Birileri çıkıyor, işte sayın başbakan koalisyon kurmak istiyor ama cumhurbaşkanı bunu engelliyor gibi bunu yalan yanlış iftira kokan ifadeler kullanıyor. Tabi ben şu ifadeyi sürekli kullandım, kullanıyorum. Sorunların çözümü için irade koyabilecek koalisyon hükümeti konusunda ümidimizi muhafaza etmeye çalışıyoruz. Çünkü bu ülke hükümetsiz olamaz. Şahsıma düşen görev nedir? Anayasada belirtilen süreci işletmektir. Ben şu anda bu süreci işletiyoruz. En çok oyu olan genel başkanımız, başbakanımız. Hükümeti kurma görevini ben kendilerine verdim ve bu süreci başlattım.

"İNTİHAR EDECEK HALİ YOK"

Sayın başbakan şu anda hükümeti kurma görüşmelerini devam ettiriyor. Ama bu süreç içerisinde, yine farklı farklı yaklaşımlar ortaya konuluyor. Ana muhalefet ile iktidar koalisyon kursun diyenler var, ondan sonra görüşelim diyenler var. Bunların hepsini görüyoruz.
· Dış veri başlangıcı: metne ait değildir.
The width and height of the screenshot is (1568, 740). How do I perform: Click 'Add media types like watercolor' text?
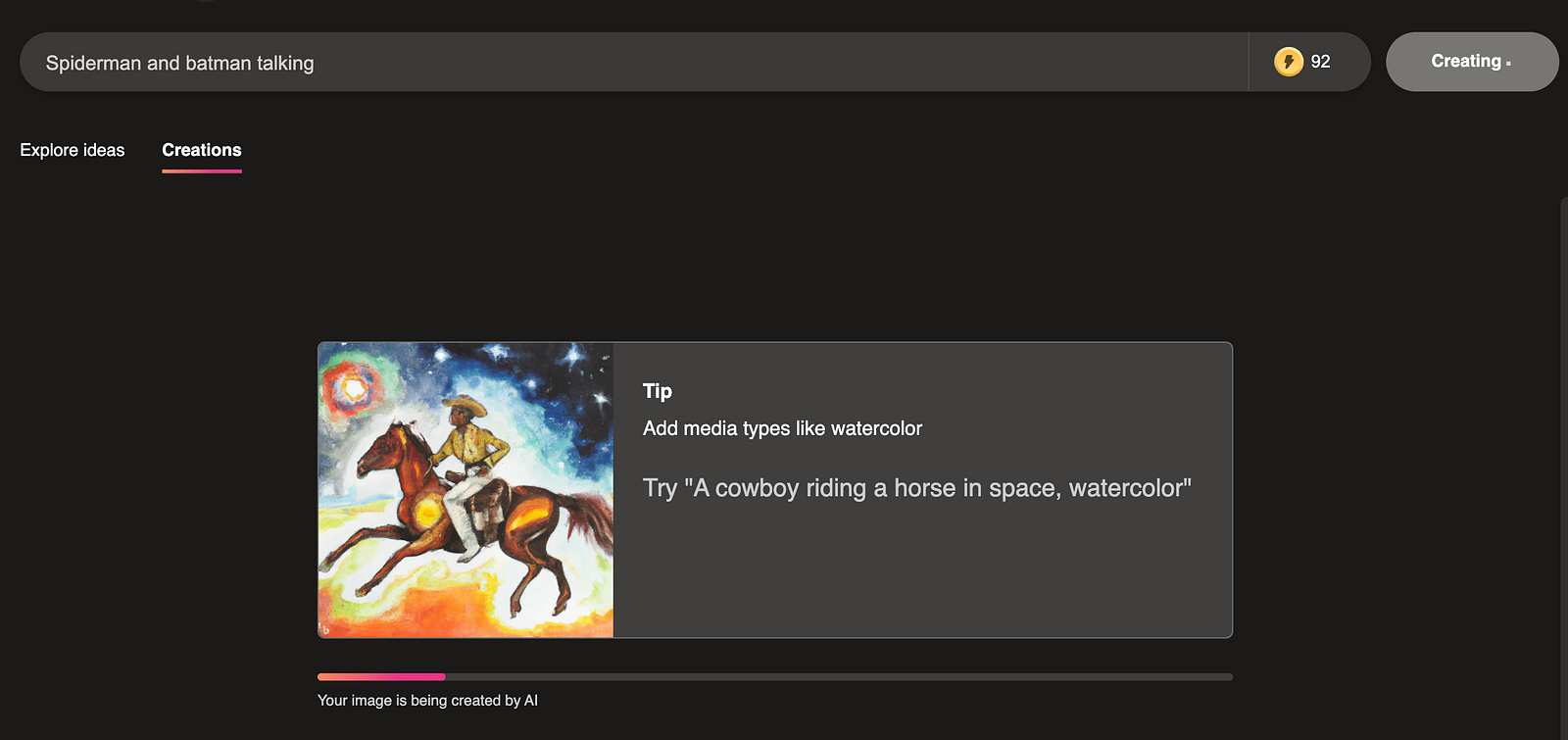click(782, 428)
Anayasada belirtilen süreç içerisinde sayın başbakan 45 gün içerisinde kendisinin de partisinin de inandıklarına mütenasip olabilecek bir ortak bulabilirse, ama bir tekrar seçim ama farklı bir anlayışla ortaklık için adım atabilir. Ama o tabi kendi ilkeleriyle de karşı düşüncenin örtüşmesi lazım. Herhalde örtüşmüyorsa, intihar edecek hali yoktur. Bunu bu şekilde görmek lazım. Koalisyon hükümetinin kurulması benim temennimdir, bu süreç 45 gündür. Bu mümkün olmadığı takdirde, ya mevcut hükümetin azınlık hükümeti olarak devam etmek suretiyle bir erken seçime gitmesidir ki buna bir destek gerekiyor. Parlamentodan güvenoyu alması gerekiyor.
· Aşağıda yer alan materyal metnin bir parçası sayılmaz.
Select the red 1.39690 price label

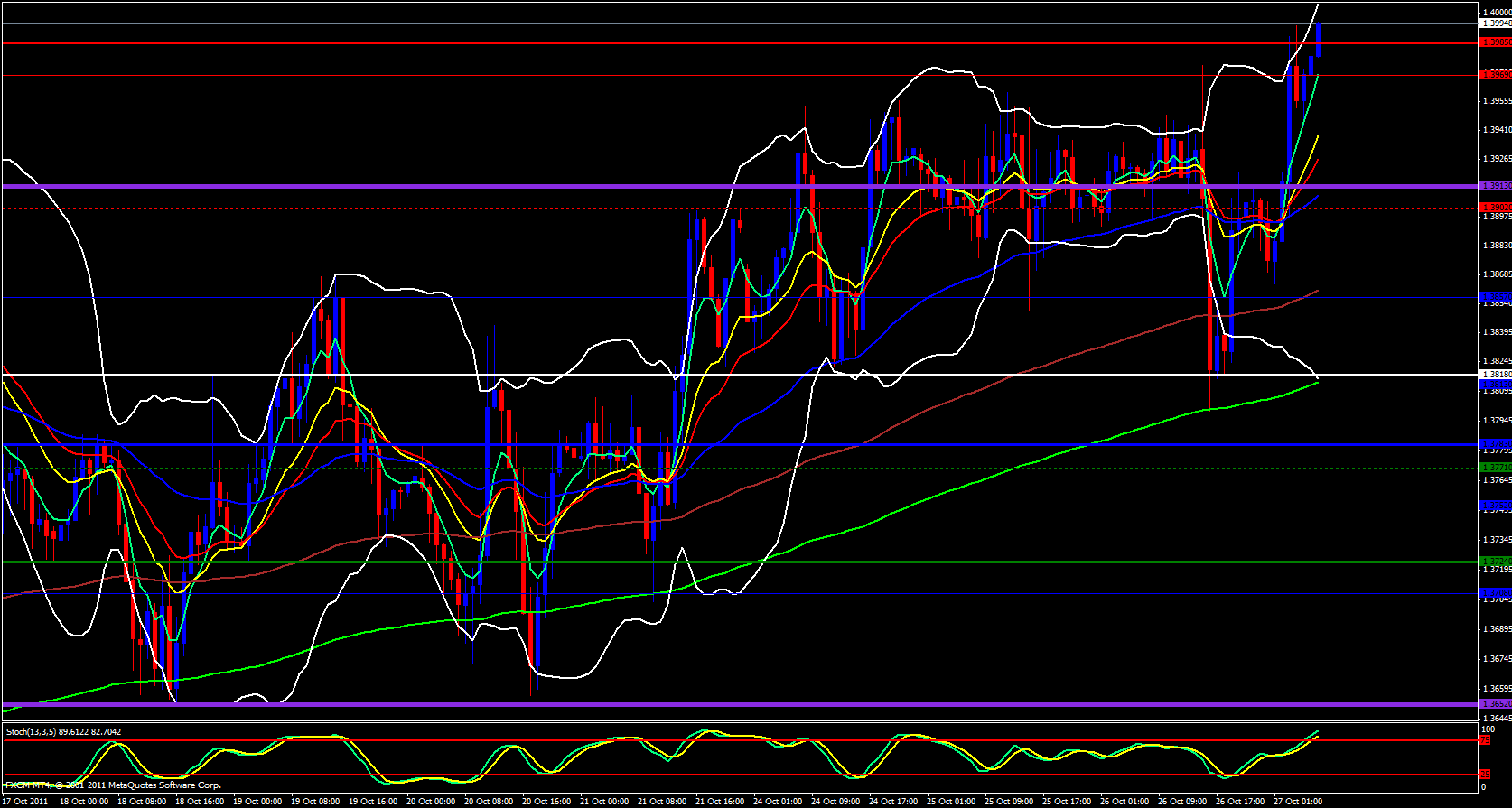[1495, 75]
Aksi takdirde, çünkü sunulacak olan bir kabine parlamentoda güvenoyu almayabilir. Sonra yeni görevlendirme süreci başlayacaktır. Meclis'in kalkıp bir geçici hükümeti kurma şekli var. burada da parlamentoda temsil edilen siyasi partilerin güçleri oranında, geçici seçim hükümetinde temsil edilmesi gerekiyor. Bunun da çeşitli faydaları var, zararları var.  Koalisyon görüşmelerinin hayırlı şekilde sonuçlanmasını diliyorum.